§ **Work instructions**:
Copy the passage below on uncertainty in natural hazard risk word for word, taking everything from "- Is the mean" down to "the research programme)?".

John Rees, the NERC Theme Leader for Natural Hazards, raised the following questions that he felt were important for this scoping study to address:
- If model uncertainty is needed to better inform policy decisions how is it best quantified?
- How should alternative conceptual models and evidence contradictions be used in policy and decision making?
- Is the mean value the appropriate safety metric to inform decisions?
- What is best way to represent scientific consensus?
- What are useful mechanisms for integrating risk and uncertainty science into policy development?
- What should be addressed by the research councils (there is a provisional budget of £1.5m available to support the research programme)?
There was a general recognition amongst the participants, who covered a range of different natural hazards, that the proper evaluation of hazard and risk is often difficult, in that we often have only sparse or no data with which to try and quantify sources of uncertainty and that there may be many different alternative predictive models of varying degrees of approximation. These are the epistemic uncertainties but there was not much discussion about how these might be reflected in the quantification of risk. Many participants seemed to accept that the only way to attempt such a quantification was using statistical methods. I am not so sure.

§ **Data provided**:

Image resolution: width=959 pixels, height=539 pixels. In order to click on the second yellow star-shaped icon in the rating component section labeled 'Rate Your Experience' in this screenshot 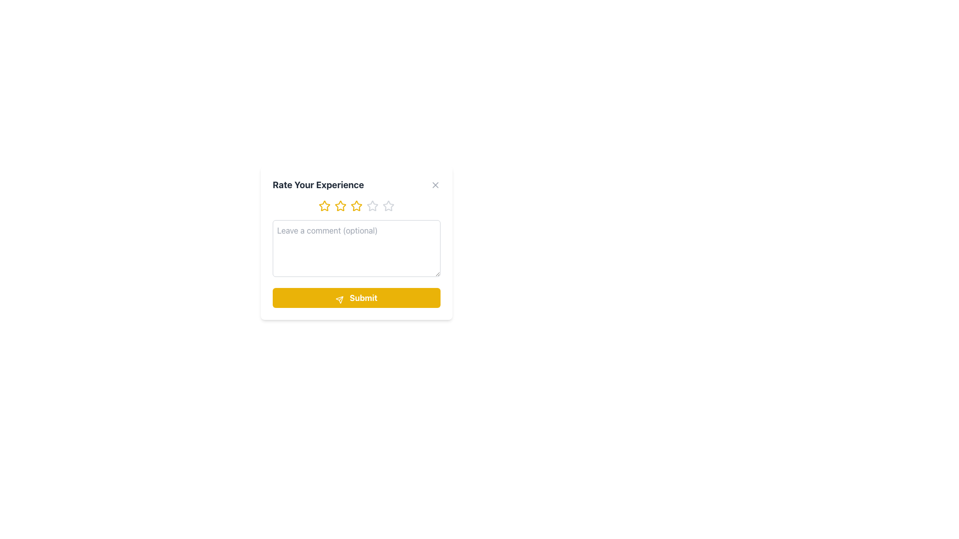, I will do `click(340, 205)`.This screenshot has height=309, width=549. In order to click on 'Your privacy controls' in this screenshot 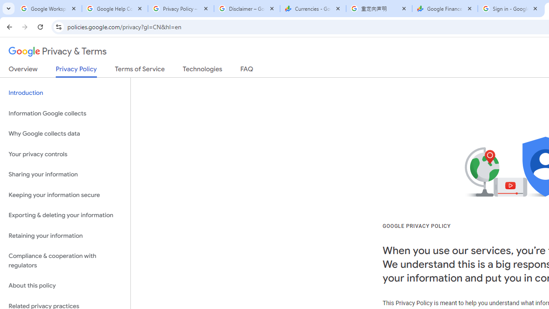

§ **Written answer**:
- Is the mean value the appropriate safety metric to inform decisions?
- What is best way to represent scientific consensus?
- What are useful mechanisms for integrating risk and uncertainty science into policy development?
- What should be addressed by the research councils (there is a provisional budget of £1.5m available to support the research programme)?